Collins, who voted against the Senate’s policing reform bill in 2020 but then voted to accept the compromise version that emerged from negotiations with the House, said the POST Commission “was lifted up in legislation to be a commission of precision” and repeatedly cautioned the commission to be “careful” as it goes about its work so as to not discourage law enforcement recruitment or to disrupt the balance of trust between police and the people they serve.
“I know that it was communicated earlier that the intentions of the range of questions and particularly the, sort of the open-endedness to some of them wasn’t intended to be, you know, to harm. But I think it’s important to note and I believe that this commission understands — I just want to cite examples of how things can go in a different direction if we’re not careful. So since March, I’ve accumulated in my office … in a way that we haven’t seen in my time representing this district since 2018, the wave of complaints coming from parents at the Boston Public Schools alone about violence and not calling 911,” Collins said. “And we don’t disconnect the fact that when there’s a chilling effect on police in a pursuit of information, most of which is accessible by this commission, to lead in a way that it says is not intended but can. So the chilling effect of recruitment, we’re seeing that already. Not to mention within our communities of color, we’re trying to diversify our ranks, we need to. So I think it’s important to know that, that what we say matters — all of us, I’m in the same boat — what we do matters.”

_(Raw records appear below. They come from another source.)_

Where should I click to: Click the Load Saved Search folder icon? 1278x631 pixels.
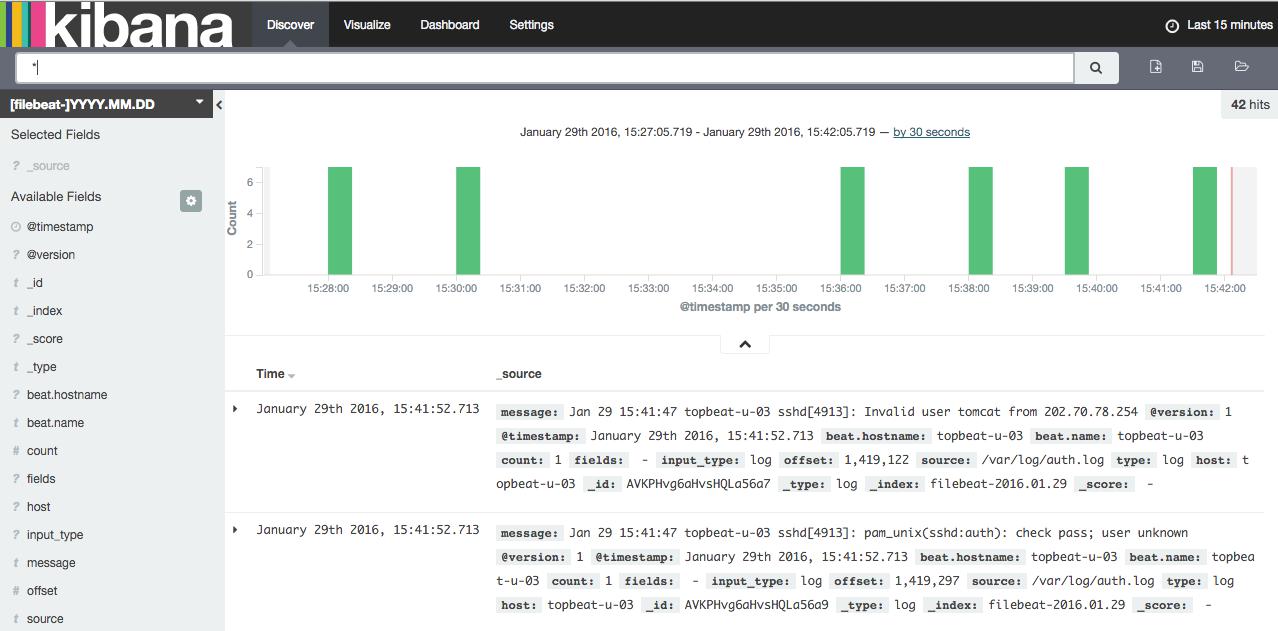pyautogui.click(x=1241, y=67)
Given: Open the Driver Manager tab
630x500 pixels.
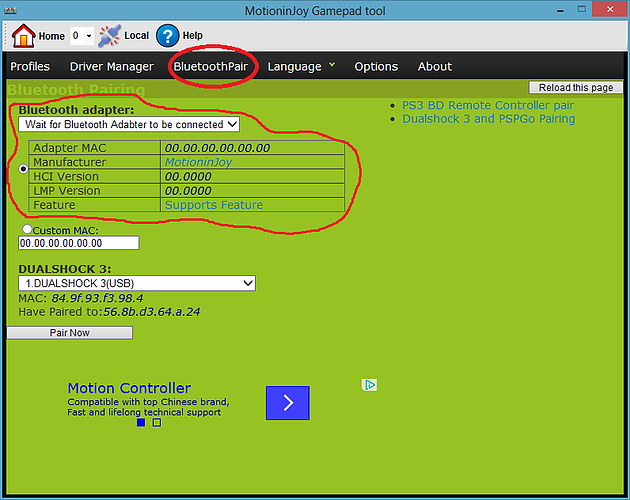Looking at the screenshot, I should pyautogui.click(x=111, y=66).
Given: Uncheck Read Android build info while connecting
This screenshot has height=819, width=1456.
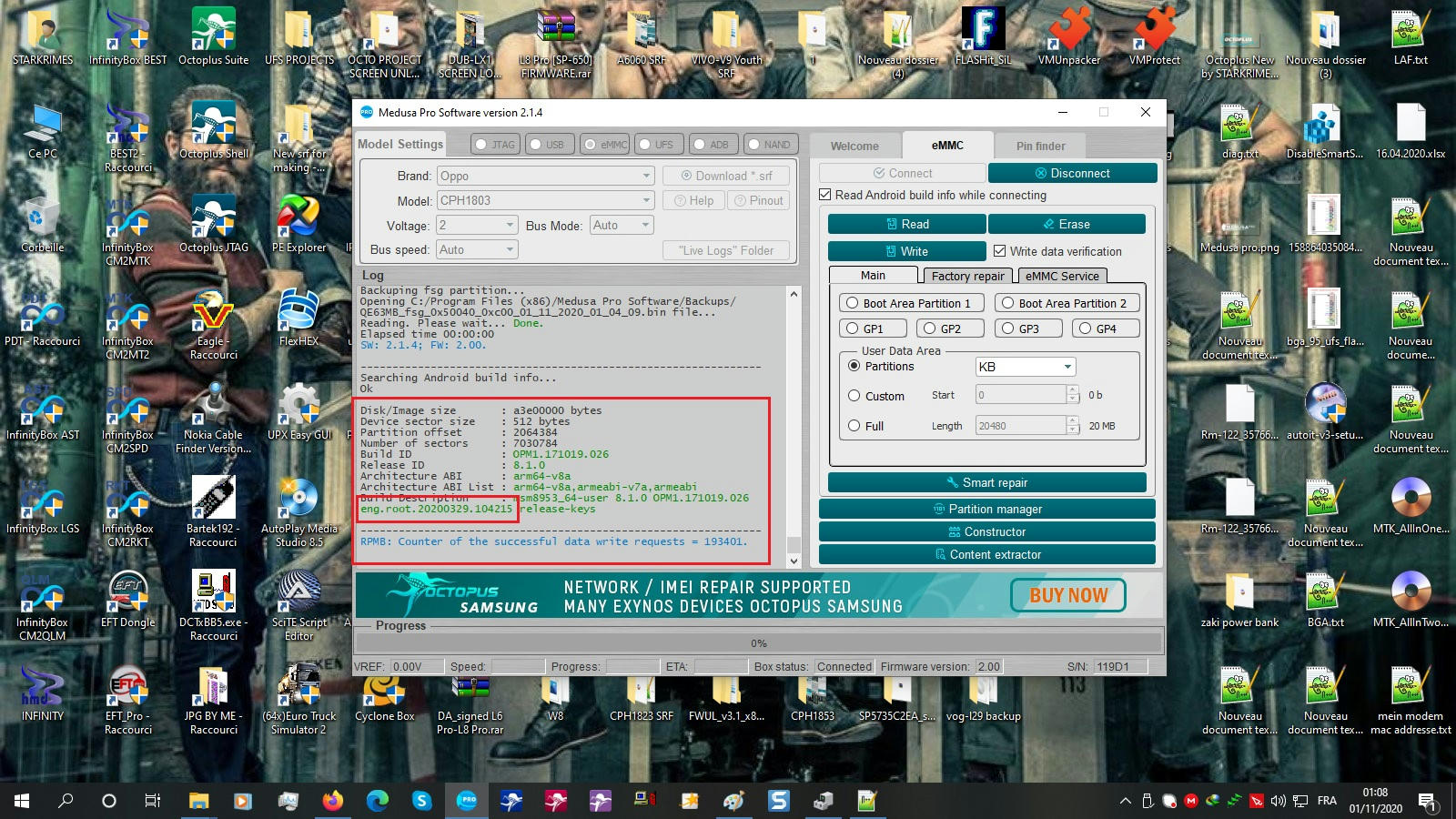Looking at the screenshot, I should pyautogui.click(x=825, y=195).
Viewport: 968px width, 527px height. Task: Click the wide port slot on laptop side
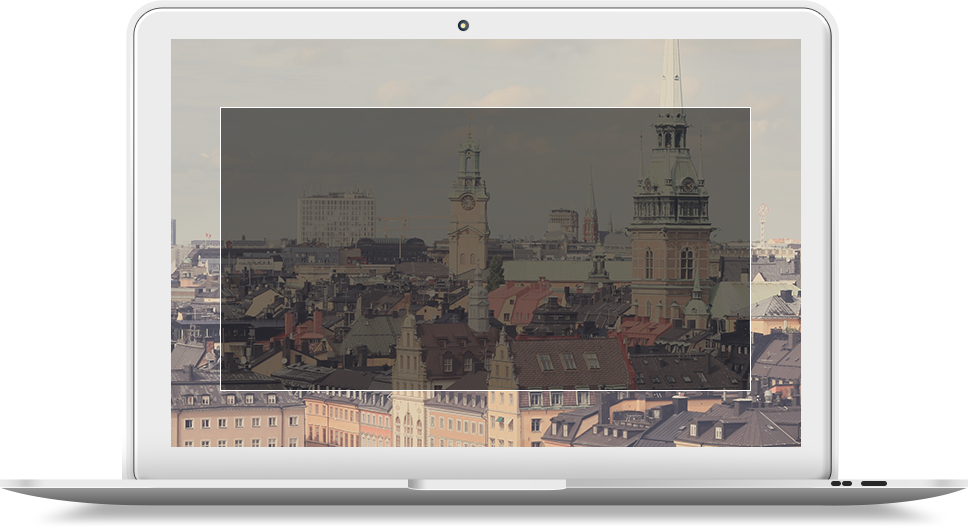click(874, 484)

Collins said many of the law enforcement officers he represents “are feeling more vulnerable than they ever had” and told the POST Commission that it should consider its own legitimacy as it undertakes the state’s first police officer certification process.
“When we go out there and we’re trying to communicate — because there’s an obligation publicly, and I think that’s an important one, to maintain and establish the legitimacy of this commission because you’re a young child right now. You’re not seasoned as an entity. As professionals, your characters are unquestioned and that’s why you’re the founding members of this commission, so we trust in your leadership — but the importance of how we get off the ground here, I can’t understate the impact that it has,” Collins said.
One person who spoke at Wednesday’s meeting said he took issue with language in the POST Commission’s draft regulations that defined good moral character to include things like promoting public confidence in law enforcement, integrity and morality.
“It seems to me that you’re going beyond ‘good moral character’ and ‘fit for employment’ to a kind of Boy Scout standard that exceeds the statutory authority,” Alan Shapiro, who said he has been representing police unions for 40 years, said. “If I’m a police officer, I go to work, I show up every day, I do my job. If I get a call, I go on the call. I’m not biased. If I have to make an arrest, I make an arrest. Isn’t that enough? I mean, why do I have to promote public confidence in law enforcement?”